**ACTIVITY**
Would you reproduce the entries that follow exactly as they appear?

Pixel coordinate grounding data
········

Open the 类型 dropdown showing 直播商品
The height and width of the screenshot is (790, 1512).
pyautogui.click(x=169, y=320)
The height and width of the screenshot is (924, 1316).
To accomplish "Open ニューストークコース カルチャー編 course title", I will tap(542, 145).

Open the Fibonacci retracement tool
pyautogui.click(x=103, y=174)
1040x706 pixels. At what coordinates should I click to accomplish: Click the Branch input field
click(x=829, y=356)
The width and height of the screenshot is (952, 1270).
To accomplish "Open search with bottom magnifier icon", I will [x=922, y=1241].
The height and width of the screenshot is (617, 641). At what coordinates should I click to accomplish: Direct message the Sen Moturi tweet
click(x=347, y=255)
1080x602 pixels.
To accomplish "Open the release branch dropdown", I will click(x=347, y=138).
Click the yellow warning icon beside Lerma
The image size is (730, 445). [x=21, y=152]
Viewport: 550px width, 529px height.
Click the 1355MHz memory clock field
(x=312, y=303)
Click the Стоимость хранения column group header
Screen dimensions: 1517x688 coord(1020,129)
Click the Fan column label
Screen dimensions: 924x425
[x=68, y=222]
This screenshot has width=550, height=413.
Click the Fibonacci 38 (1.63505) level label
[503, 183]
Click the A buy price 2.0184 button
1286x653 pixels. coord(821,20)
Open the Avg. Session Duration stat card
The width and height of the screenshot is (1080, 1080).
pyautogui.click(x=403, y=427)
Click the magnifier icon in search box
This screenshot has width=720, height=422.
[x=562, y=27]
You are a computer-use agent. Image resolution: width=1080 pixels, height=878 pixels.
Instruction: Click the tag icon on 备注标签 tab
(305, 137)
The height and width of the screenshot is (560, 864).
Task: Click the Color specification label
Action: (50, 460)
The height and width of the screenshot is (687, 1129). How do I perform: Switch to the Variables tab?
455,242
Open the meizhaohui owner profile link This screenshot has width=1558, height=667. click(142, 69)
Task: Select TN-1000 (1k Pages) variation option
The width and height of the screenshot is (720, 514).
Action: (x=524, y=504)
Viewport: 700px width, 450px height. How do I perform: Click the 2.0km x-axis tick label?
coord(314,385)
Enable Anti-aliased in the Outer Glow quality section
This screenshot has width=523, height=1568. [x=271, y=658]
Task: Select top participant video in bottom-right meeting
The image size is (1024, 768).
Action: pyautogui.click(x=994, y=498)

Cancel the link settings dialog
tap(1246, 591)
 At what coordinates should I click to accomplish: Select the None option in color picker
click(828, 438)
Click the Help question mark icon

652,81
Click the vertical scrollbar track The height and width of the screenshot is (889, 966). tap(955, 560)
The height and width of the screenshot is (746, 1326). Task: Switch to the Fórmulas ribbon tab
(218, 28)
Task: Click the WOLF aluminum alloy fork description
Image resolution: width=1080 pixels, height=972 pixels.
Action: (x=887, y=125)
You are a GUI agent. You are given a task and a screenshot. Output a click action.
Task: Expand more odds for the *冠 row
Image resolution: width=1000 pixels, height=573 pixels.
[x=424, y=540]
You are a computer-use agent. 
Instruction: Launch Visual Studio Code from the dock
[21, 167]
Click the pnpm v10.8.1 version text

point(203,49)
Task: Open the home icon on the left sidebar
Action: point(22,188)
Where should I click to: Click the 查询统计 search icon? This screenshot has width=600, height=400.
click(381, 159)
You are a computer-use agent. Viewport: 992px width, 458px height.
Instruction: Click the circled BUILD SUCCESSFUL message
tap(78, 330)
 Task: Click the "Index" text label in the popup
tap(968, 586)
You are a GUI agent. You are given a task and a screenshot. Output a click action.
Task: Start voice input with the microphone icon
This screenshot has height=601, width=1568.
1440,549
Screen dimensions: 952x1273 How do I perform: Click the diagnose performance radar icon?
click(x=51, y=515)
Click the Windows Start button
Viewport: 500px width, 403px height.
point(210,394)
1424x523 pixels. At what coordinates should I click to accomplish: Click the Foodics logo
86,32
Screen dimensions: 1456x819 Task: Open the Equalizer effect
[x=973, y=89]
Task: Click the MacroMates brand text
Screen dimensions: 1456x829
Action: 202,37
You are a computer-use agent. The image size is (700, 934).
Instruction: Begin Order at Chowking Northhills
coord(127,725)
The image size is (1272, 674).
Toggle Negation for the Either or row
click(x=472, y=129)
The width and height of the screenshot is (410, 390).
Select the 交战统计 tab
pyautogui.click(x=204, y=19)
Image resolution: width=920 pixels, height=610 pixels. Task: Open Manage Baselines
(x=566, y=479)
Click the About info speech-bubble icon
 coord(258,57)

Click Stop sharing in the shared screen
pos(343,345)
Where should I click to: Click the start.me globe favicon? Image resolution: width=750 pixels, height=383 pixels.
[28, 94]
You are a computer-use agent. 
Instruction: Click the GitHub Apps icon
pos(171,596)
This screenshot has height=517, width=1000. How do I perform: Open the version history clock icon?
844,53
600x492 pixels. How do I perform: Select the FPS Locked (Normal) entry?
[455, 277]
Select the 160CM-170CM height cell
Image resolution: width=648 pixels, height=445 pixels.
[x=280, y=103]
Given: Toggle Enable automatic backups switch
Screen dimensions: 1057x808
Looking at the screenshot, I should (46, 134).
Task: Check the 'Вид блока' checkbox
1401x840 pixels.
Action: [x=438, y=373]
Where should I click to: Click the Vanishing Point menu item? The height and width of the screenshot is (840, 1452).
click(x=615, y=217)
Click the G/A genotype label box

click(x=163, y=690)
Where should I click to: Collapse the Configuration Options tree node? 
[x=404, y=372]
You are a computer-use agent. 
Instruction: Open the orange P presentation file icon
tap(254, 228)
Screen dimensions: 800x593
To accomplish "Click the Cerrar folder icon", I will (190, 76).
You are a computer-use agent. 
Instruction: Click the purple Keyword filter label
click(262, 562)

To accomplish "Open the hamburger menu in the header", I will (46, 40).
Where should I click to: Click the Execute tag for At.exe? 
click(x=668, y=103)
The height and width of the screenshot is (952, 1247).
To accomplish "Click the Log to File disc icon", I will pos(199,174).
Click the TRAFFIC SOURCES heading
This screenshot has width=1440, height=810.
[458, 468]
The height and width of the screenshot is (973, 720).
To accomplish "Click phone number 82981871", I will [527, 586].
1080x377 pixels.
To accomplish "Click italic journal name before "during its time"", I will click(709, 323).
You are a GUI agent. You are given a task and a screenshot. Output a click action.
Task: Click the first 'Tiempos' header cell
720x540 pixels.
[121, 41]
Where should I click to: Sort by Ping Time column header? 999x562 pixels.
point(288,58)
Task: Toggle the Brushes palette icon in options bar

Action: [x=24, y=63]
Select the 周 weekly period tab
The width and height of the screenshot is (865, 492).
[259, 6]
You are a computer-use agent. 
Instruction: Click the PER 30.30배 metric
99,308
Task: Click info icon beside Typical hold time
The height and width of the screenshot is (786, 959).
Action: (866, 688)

········

**OUTPUT BELOW**
Open the 类型 dropdown showing 直播商品
The height and width of the screenshot is (790, 1512).
pyautogui.click(x=169, y=320)
The height and width of the screenshot is (924, 1316).
To accomplish "Open ニューストークコース カルチャー編 course title", I will tap(542, 145).

Open the Fibonacci retracement tool
pyautogui.click(x=103, y=174)
1040x706 pixels. At what coordinates should I click to accomplish: Click the Branch input field
click(x=829, y=356)
The width and height of the screenshot is (952, 1270).
To accomplish "Open search with bottom magnifier icon", I will [x=922, y=1241].
The height and width of the screenshot is (617, 641). At what coordinates should I click to accomplish: Direct message the Sen Moturi tweet
click(x=347, y=255)
1080x602 pixels.
To accomplish "Open the release branch dropdown", I will click(x=347, y=138).
Click the yellow warning icon beside Lerma
The image size is (730, 445). [x=21, y=152]
Viewport: 550px width, 529px height.
Click the 1355MHz memory clock field
(x=312, y=303)
Click the Стоимость хранения column group header
Screen dimensions: 1517x688 coord(1020,129)
Click the Fan column label
Screen dimensions: 924x425
[x=68, y=222]
This screenshot has width=550, height=413.
Click the Fibonacci 38 (1.63505) level label
[503, 183]
Click the A buy price 2.0184 button
1286x653 pixels. coord(821,20)
Open the Avg. Session Duration stat card
The width and height of the screenshot is (1080, 1080).
pyautogui.click(x=403, y=427)
Click the magnifier icon in search box
This screenshot has width=720, height=422.
[x=562, y=27]
You are a computer-use agent. Image resolution: width=1080 pixels, height=878 pixels.
Instruction: Click the tag icon on 备注标签 tab
(305, 137)
The height and width of the screenshot is (560, 864).
Task: Click the Color specification label
Action: (50, 460)
The height and width of the screenshot is (687, 1129). How do I perform: Switch to the Variables tab?
455,242
Open the meizhaohui owner profile link This screenshot has width=1558, height=667. click(142, 69)
Task: Select TN-1000 (1k Pages) variation option
The width and height of the screenshot is (720, 514).
Action: (x=524, y=504)
Viewport: 700px width, 450px height. How do I perform: Click the 2.0km x-axis tick label?
coord(314,385)
Enable Anti-aliased in the Outer Glow quality section
This screenshot has width=523, height=1568. [x=271, y=658]
Task: Select top participant video in bottom-right meeting
The image size is (1024, 768).
Action: pyautogui.click(x=994, y=498)

Cancel the link settings dialog
tap(1246, 591)
 At what coordinates should I click to accomplish: Select the None option in color picker
click(828, 438)
Click the Help question mark icon

652,81
Click the vertical scrollbar track The height and width of the screenshot is (889, 966). tap(955, 560)
The height and width of the screenshot is (746, 1326). Task: Switch to the Fórmulas ribbon tab
(218, 28)
Task: Click the WOLF aluminum alloy fork description
Image resolution: width=1080 pixels, height=972 pixels.
Action: (x=887, y=125)
You are a GUI agent. You are given a task and a screenshot. Output a click action.
Task: Expand more odds for the *冠 row
Image resolution: width=1000 pixels, height=573 pixels.
[x=424, y=540]
You are a computer-use agent. 
Instruction: Launch Visual Studio Code from the dock
[21, 167]
Click the pnpm v10.8.1 version text

point(203,49)
Task: Open the home icon on the left sidebar
Action: point(22,188)
Where should I click to: Click the 查询统计 search icon? This screenshot has width=600, height=400.
click(381, 159)
You are a computer-use agent. Viewport: 992px width, 458px height.
Instruction: Click the circled BUILD SUCCESSFUL message
tap(78, 330)
 Task: Click the "Index" text label in the popup
tap(968, 586)
You are a GUI agent. You are given a task and a screenshot. Output a click action.
Task: Start voice input with the microphone icon
This screenshot has height=601, width=1568.
1440,549
Screen dimensions: 952x1273 How do I perform: Click the diagnose performance radar icon?
click(x=51, y=515)
Click the Windows Start button
Viewport: 500px width, 403px height.
point(210,394)
1424x523 pixels. At what coordinates should I click to accomplish: Click the Foodics logo
86,32
Screen dimensions: 1456x819 Task: Open the Equalizer effect
[x=973, y=89]
Task: Click the MacroMates brand text
Screen dimensions: 1456x829
Action: 202,37
You are a computer-use agent. The image size is (700, 934).
Instruction: Begin Order at Chowking Northhills
coord(127,725)
The image size is (1272, 674).
Toggle Negation for the Either or row
click(x=472, y=129)
The width and height of the screenshot is (410, 390).
Select the 交战统计 tab
pyautogui.click(x=204, y=19)
Image resolution: width=920 pixels, height=610 pixels. Task: Open Manage Baselines
(x=566, y=479)
Click the About info speech-bubble icon
 coord(258,57)

Click Stop sharing in the shared screen
pos(343,345)
Where should I click to: Click the start.me globe favicon? Image resolution: width=750 pixels, height=383 pixels.
[28, 94]
You are a computer-use agent. 
Instruction: Click the GitHub Apps icon
pos(171,596)
This screenshot has height=517, width=1000. How do I perform: Open the version history clock icon?
844,53
600x492 pixels. How do I perform: Select the FPS Locked (Normal) entry?
[455, 277]
Select the 160CM-170CM height cell
Image resolution: width=648 pixels, height=445 pixels.
[x=280, y=103]
Given: Toggle Enable automatic backups switch
Screen dimensions: 1057x808
Looking at the screenshot, I should (46, 134).
Task: Check the 'Вид блока' checkbox
1401x840 pixels.
Action: [x=438, y=373]
Where should I click to: Click the Vanishing Point menu item? The height and width of the screenshot is (840, 1452).
click(x=615, y=217)
Click the G/A genotype label box

click(x=163, y=690)
Where should I click to: Collapse the Configuration Options tree node? 
[x=404, y=372]
You are a computer-use agent. 
Instruction: Open the orange P presentation file icon
tap(254, 228)
Screen dimensions: 800x593
To accomplish "Click the Cerrar folder icon", I will (190, 76).
You are a computer-use agent. 
Instruction: Click the purple Keyword filter label
click(262, 562)

To accomplish "Open the hamburger menu in the header", I will (46, 40).
Where should I click to: Click the Execute tag for At.exe? 
click(x=668, y=103)
The height and width of the screenshot is (952, 1247).
To accomplish "Click the Log to File disc icon", I will pos(199,174).
Click the TRAFFIC SOURCES heading
This screenshot has width=1440, height=810.
[458, 468]
The height and width of the screenshot is (973, 720).
To accomplish "Click phone number 82981871", I will [527, 586].
1080x377 pixels.
To accomplish "Click italic journal name before "during its time"", I will click(709, 323).
You are a GUI agent. You are given a task and a screenshot. Output a click action.
Task: Click the first 'Tiempos' header cell
720x540 pixels.
[121, 41]
Where should I click to: Sort by Ping Time column header? 999x562 pixels.
point(288,58)
Task: Toggle the Brushes palette icon in options bar

Action: [x=24, y=63]
Select the 周 weekly period tab
The width and height of the screenshot is (865, 492).
[259, 6]
You are a computer-use agent. 
Instruction: Click the PER 30.30배 metric
99,308
Task: Click info icon beside Typical hold time
The height and width of the screenshot is (786, 959).
Action: (866, 688)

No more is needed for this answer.